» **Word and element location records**

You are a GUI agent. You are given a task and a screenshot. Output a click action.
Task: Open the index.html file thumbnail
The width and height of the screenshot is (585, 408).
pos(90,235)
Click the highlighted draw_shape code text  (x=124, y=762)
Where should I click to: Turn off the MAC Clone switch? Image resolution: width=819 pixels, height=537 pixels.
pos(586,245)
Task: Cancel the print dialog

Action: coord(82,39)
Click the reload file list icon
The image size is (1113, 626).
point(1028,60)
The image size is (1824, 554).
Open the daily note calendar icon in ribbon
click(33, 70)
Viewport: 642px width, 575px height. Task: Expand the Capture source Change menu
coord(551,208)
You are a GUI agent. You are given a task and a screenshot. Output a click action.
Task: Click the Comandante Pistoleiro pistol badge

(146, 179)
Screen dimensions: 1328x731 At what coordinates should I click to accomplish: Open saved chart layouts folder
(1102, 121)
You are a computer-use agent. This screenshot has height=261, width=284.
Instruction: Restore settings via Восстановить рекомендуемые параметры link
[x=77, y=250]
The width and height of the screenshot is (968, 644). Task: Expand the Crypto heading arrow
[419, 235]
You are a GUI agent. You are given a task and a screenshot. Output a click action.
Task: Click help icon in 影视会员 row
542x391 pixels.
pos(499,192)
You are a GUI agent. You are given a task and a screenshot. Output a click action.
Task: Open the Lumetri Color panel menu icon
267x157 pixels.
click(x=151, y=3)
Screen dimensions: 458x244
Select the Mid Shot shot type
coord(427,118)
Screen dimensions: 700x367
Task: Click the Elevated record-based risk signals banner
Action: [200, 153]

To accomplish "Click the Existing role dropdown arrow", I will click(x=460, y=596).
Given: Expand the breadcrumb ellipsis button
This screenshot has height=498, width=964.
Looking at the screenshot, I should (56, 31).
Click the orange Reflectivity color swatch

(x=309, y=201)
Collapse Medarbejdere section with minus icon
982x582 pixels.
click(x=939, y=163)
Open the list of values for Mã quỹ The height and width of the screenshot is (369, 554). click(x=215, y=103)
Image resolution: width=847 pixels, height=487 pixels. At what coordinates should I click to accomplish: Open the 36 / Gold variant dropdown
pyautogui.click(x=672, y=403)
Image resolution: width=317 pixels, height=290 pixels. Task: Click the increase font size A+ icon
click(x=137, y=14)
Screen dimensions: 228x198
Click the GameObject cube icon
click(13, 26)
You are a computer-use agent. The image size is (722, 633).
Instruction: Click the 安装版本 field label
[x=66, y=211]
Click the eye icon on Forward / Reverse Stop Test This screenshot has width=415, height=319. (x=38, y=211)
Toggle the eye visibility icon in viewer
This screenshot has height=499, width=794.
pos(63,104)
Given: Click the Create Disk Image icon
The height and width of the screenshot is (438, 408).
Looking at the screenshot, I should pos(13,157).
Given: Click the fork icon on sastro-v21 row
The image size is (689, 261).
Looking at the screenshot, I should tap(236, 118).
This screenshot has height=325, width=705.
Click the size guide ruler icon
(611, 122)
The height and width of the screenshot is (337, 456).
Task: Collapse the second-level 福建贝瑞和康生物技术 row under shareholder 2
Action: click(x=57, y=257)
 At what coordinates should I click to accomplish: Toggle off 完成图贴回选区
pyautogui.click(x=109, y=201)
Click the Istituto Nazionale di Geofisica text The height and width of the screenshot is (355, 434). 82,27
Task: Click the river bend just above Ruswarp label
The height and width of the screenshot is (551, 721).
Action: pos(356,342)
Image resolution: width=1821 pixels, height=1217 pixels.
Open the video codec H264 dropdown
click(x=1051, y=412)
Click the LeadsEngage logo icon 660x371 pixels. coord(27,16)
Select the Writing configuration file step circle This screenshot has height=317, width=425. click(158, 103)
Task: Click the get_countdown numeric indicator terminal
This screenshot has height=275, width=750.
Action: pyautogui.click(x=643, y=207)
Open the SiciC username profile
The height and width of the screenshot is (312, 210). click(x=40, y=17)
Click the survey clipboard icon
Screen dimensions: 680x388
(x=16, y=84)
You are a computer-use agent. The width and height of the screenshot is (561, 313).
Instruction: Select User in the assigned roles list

» **Given task**
Find every line in the records that contains the string "pixels" and copy each of those lines.

» **Written answer**
Where should I click to: Turn off the MAC Clone switch? Image resolution: width=819 pixels, height=537 pixels.
542x391 pixels.
267x157 pixels.
982x582 pixels.
Image resolution: width=847 pixels, height=487 pixels. At what coordinates should I click to accomplish: Open the 36 / Gold variant dropdown
Image resolution: width=317 pixels, height=290 pixels. Task: Click the increase font size A+ icon
Image resolution: width=1821 pixels, height=1217 pixels.
Click the LeadsEngage logo icon 660x371 pixels. coord(27,16)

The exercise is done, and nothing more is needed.